* [Work to be completed] Print each entry again exactly as written, and keep the pictures out.

○ ○ ○ ○ ○ ○ ○

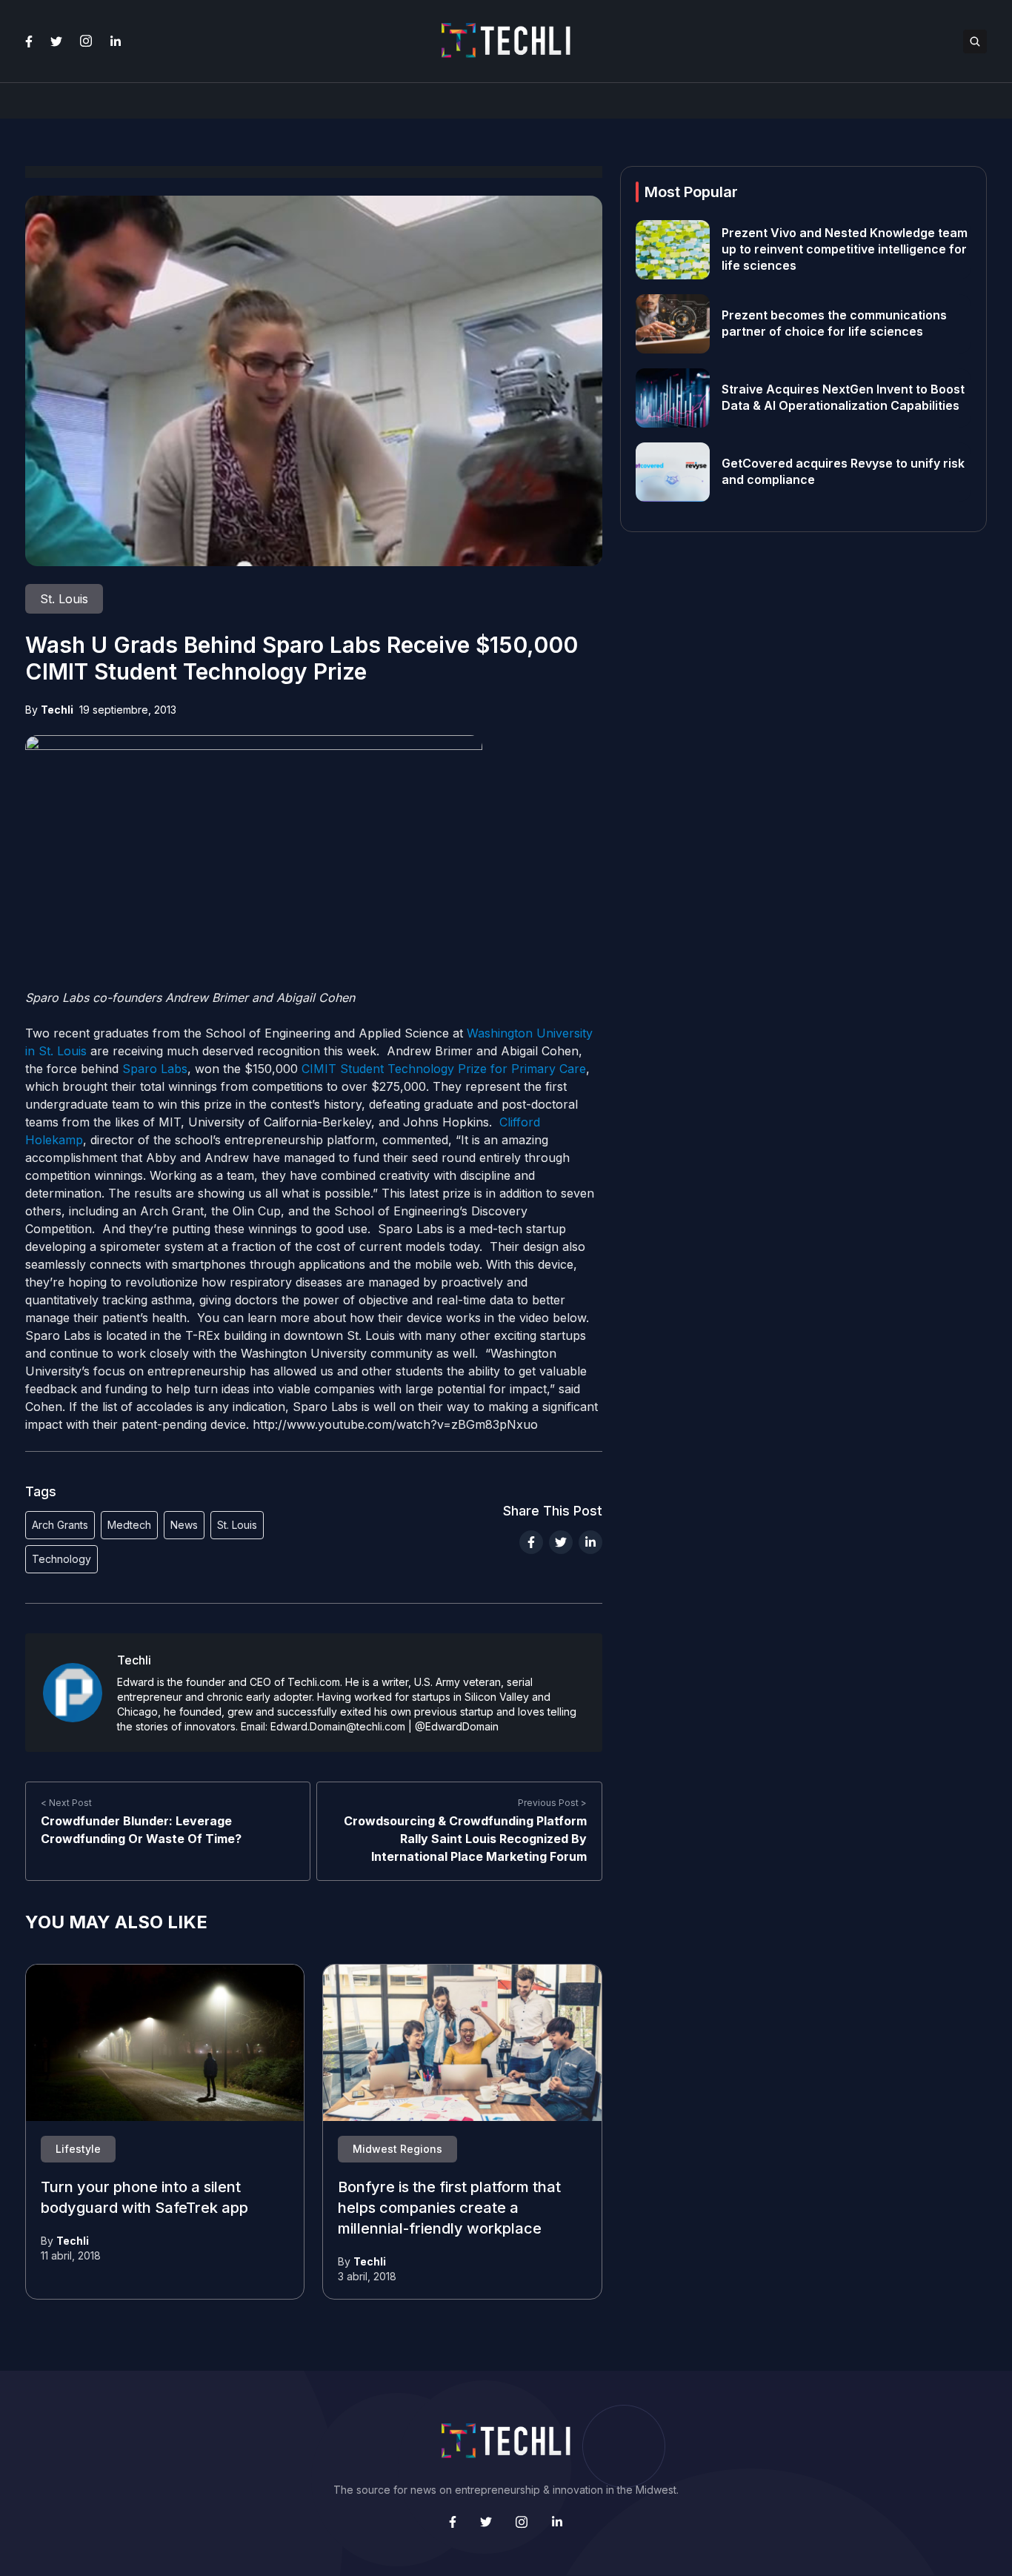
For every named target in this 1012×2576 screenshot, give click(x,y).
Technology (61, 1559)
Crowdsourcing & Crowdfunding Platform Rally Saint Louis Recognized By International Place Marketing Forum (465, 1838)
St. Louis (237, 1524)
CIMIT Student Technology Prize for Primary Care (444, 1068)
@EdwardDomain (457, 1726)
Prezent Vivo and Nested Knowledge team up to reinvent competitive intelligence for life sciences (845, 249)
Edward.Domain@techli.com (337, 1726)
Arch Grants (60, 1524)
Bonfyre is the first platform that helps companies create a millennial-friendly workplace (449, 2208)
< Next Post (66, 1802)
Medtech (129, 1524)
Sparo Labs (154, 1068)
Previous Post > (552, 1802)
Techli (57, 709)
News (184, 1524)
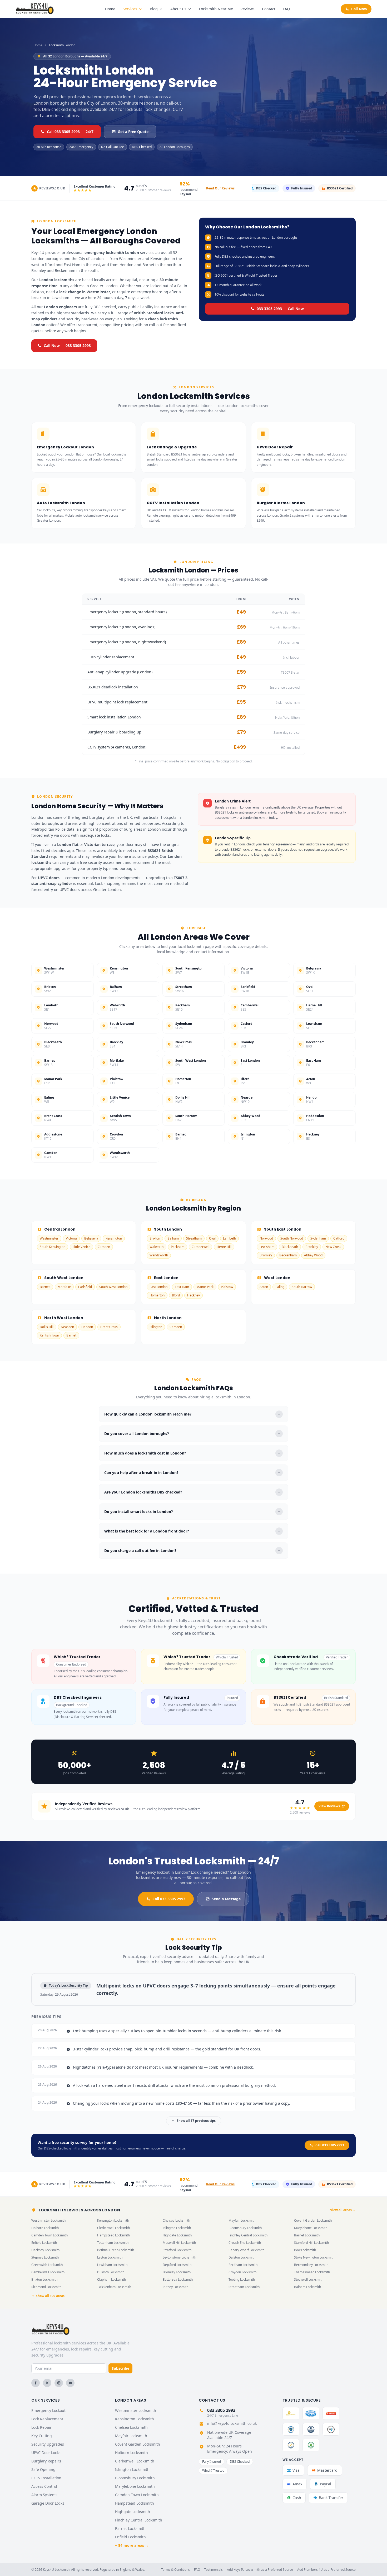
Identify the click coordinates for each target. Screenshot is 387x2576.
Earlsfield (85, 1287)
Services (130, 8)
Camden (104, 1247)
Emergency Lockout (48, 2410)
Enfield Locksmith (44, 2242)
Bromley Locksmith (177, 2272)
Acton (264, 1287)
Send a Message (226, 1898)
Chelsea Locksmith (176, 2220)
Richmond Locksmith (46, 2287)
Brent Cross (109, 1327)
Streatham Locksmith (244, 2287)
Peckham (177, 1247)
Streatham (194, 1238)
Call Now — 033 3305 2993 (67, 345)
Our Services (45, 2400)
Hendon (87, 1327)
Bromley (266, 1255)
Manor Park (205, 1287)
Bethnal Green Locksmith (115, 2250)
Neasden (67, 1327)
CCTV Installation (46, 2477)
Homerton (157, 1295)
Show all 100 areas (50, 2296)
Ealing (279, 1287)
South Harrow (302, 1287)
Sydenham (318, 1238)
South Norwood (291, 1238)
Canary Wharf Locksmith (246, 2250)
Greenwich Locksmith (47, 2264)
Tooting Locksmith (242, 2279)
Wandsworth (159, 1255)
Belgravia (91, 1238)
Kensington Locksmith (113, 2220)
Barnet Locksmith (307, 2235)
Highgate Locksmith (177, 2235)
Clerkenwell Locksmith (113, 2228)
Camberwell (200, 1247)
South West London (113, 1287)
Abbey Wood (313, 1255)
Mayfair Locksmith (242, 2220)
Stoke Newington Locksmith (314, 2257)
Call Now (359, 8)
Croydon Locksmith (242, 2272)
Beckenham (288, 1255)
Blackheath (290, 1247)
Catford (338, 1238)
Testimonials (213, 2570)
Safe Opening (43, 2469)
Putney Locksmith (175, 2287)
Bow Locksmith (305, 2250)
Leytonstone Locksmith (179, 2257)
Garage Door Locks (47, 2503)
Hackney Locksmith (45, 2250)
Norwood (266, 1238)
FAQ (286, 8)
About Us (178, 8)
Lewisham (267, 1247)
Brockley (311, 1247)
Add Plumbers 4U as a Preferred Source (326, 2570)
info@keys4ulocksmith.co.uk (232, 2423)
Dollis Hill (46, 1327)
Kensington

○ ○ ○ ○ ○ ○ ○

* [Expected answer]
For every named target in this 1012×2576 screenshot, give click(x,y).
Technology (61, 1559)
Crowdsourcing & Crowdfunding Platform Rally Saint Louis Recognized By International Place Marketing Forum (465, 1838)
St. Louis (237, 1524)
CIMIT Student Technology Prize for Primary Care (444, 1068)
@EdwardDomain (457, 1726)
Prezent Vivo and Nested Knowledge team up to reinvent competitive intelligence for life sciences (845, 249)
Edward.Domain@techli.com (337, 1726)
Arch Grants (60, 1524)
Bonfyre is the first platform that helps companies create a millennial-friendly workplace (449, 2208)
< Next Post (66, 1802)
Medtech (129, 1524)
Sparo Labs (154, 1068)
Previous Post > (552, 1802)
Techli (57, 709)
News (184, 1524)
Identify the click coordinates for each target. Screenshot is 387x2576.
Earlsfield (85, 1287)
Services (130, 8)
Camden (104, 1247)
Emergency Lockout (48, 2410)
Enfield Locksmith (44, 2242)
Bromley Locksmith (177, 2272)
Acton (264, 1287)
Send a Message (226, 1898)
Chelsea Locksmith (176, 2220)
Richmond Locksmith (46, 2287)
Brent Cross (109, 1327)
Streatham Locksmith (244, 2287)
Peckham (177, 1247)
Streatham (194, 1238)
Call Now — 033 3305 2993 (67, 345)
Our Services (45, 2400)
Hendon (87, 1327)
Bromley (266, 1255)
Manor Park (205, 1287)
Bethnal Green Locksmith (115, 2250)
Neasden (67, 1327)
CCTV Installation (46, 2477)
Homerton (157, 1295)
Show all 100 areas (50, 2296)
Ealing (279, 1287)
South Harrow (302, 1287)
Sydenham (318, 1238)
South Norwood (291, 1238)
Canary Wharf Locksmith (246, 2250)
Greenwich Locksmith (47, 2264)
Tooting Locksmith (242, 2279)
Wandsworth (159, 1255)
Belgravia (91, 1238)
Kensington Locksmith (113, 2220)
Barnet Locksmith (307, 2235)
Highgate Locksmith (177, 2235)
Clerkenwell Locksmith (113, 2228)
Camberwell (200, 1247)
South West London (113, 1287)
Abbey Wood (313, 1255)
Mayfair Locksmith (242, 2220)
Stoke Newington Locksmith (314, 2257)
Call Now (359, 8)
Croydon Locksmith (242, 2272)
Beckenham (288, 1255)
Blackheath (290, 1247)
Catford (338, 1238)
Testimonials (213, 2570)
Safe Opening (43, 2469)
Putney Locksmith (175, 2287)
Bow Locksmith (305, 2250)
Leytonstone Locksmith (179, 2257)
Garage Door Locks (47, 2503)
Hackney Locksmith (45, 2250)
Norwood (266, 1238)
FAQ (286, 8)
About Us (178, 8)
Lewisham (267, 1247)
Brockley (311, 1247)
Add Plumbers 4U as a Preferred Source (326, 2570)
info@keys4ulocksmith.co.uk (232, 2423)
Dollis Hill (46, 1327)
Kensington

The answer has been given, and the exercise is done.